ESTRATTO SCELTO
Sforza fruì della terza disposizione transitoria della Costituzione repubblicana sedendo sui banchi del primo Parlamento in qualità di senatore di diritto.

Egli comunque si impegnò nella campagna elettorale del 18 aprile 1948, individuando nel sostegno o meno al piano di aiuti economici all'Europa, lo spartiacque politico tra le due contrapposte coalizioni elettorali (Democrazia Cristiana e alleati e Fronte Popolare social-comunista)[104].

COMPITO ASSEGNATO
Puoi proseguire il brano su Sforza e la campagna elettorale del 1948 a partire dalla frase che lo chiude?

DATI
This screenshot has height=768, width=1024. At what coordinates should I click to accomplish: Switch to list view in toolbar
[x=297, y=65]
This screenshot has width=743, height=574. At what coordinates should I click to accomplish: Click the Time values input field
==
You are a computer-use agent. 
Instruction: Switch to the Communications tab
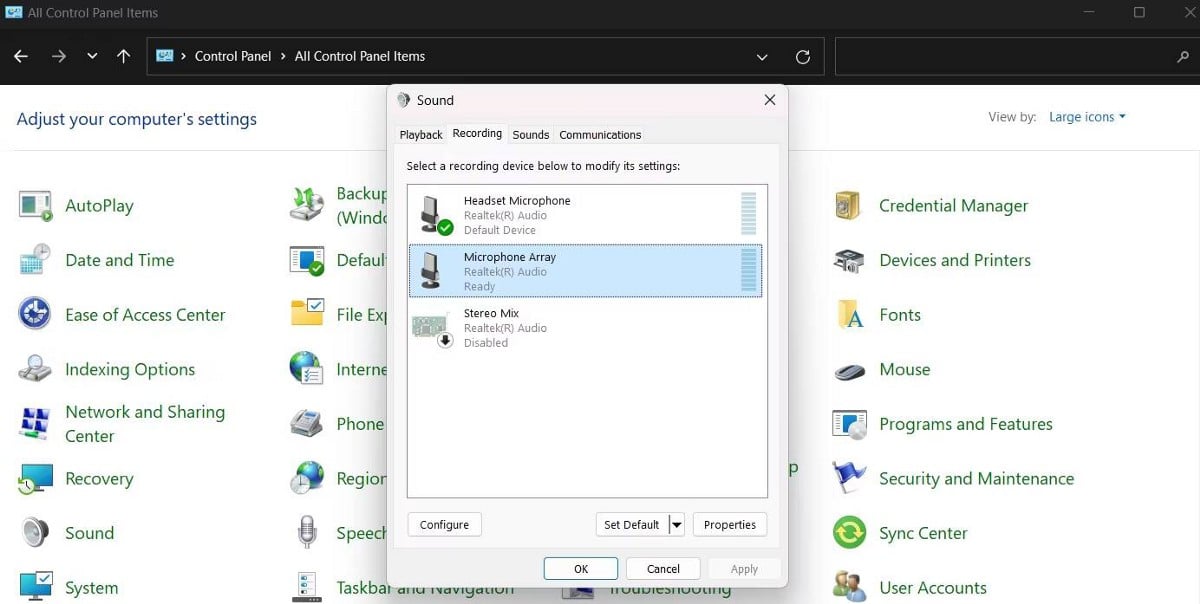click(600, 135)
==
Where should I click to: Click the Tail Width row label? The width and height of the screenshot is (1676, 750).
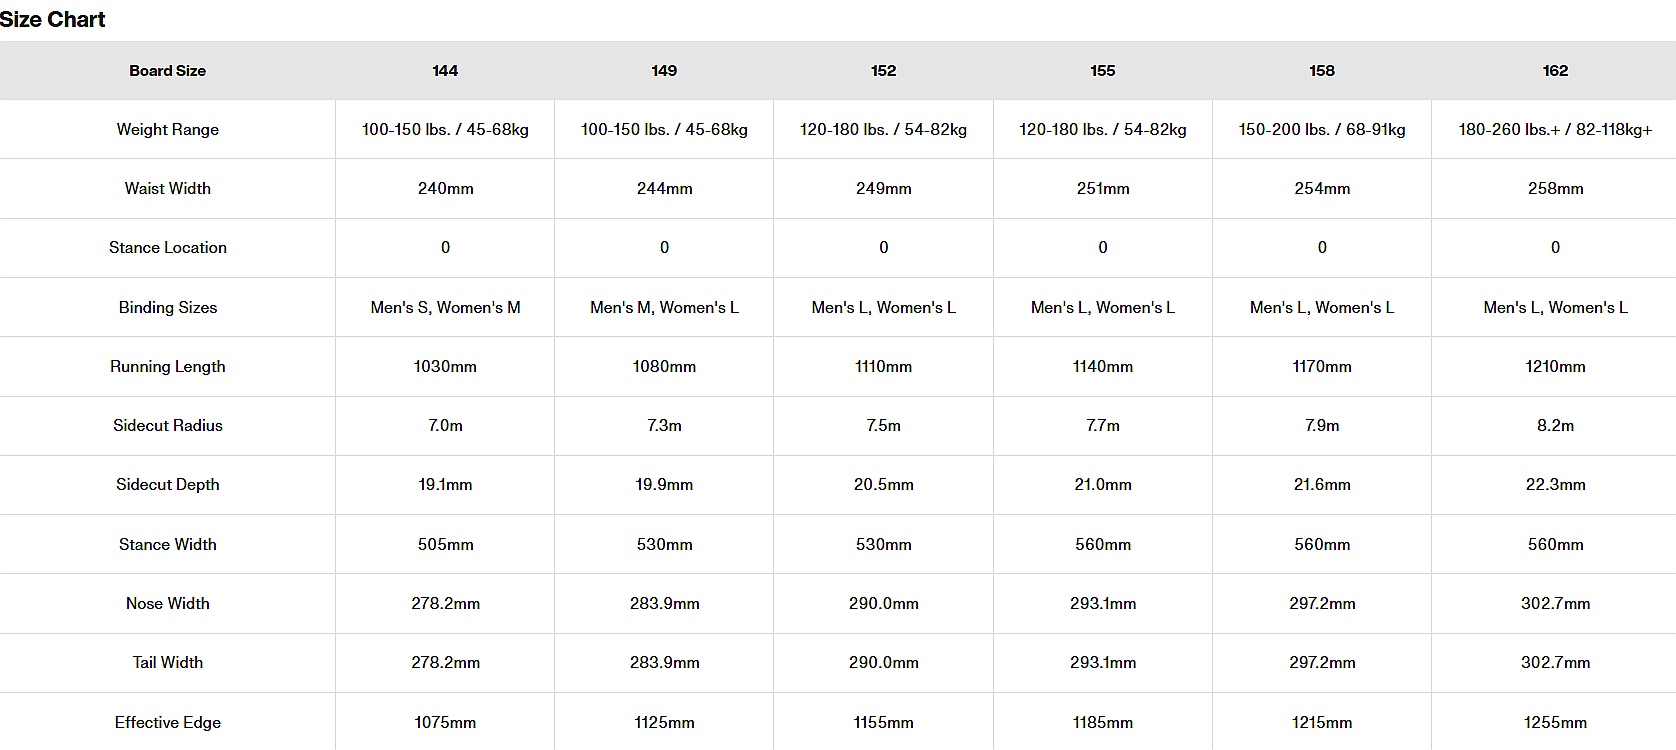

RISPOSTA
Dopo le elezioni legislative del 1948, e a seguito delle dimissioni di Enrico De Nicola, De Gasperi propose la candidatura di Carlo Sforza alla Presidenza della Repubblica. Sebbene sulla carta disponesse della maggioranza per essere eletto, quanto meno al quarto scrutinio, Sforza, antifascista ma anche anticomunista al punto da essere definito da Palmiro Togliatti "servile marine americano",[105] non riuscì a ottenere i voti di tutti i parlamentari democristiani: contraria era in particolare la corrente di sinistra guidata da Giuseppe Dossetti, che gli fece mancare i voti necessari. Dopo il secondo scrutinio, al termine del quale gli mancarono almeno 46 voti per raggiungere la metà più uno dei suffragi e 195 voti per raggiungere i 2/3 dell'Assemblea richiesti dalla Costituzione, la dirigenza democristiana prese atto delle difficoltà incontrate dal ministro degli esteri, e decise di candidare Luigi Einaudi. L'uomo politico liberale fu quindi eletto al quarto scrutinio.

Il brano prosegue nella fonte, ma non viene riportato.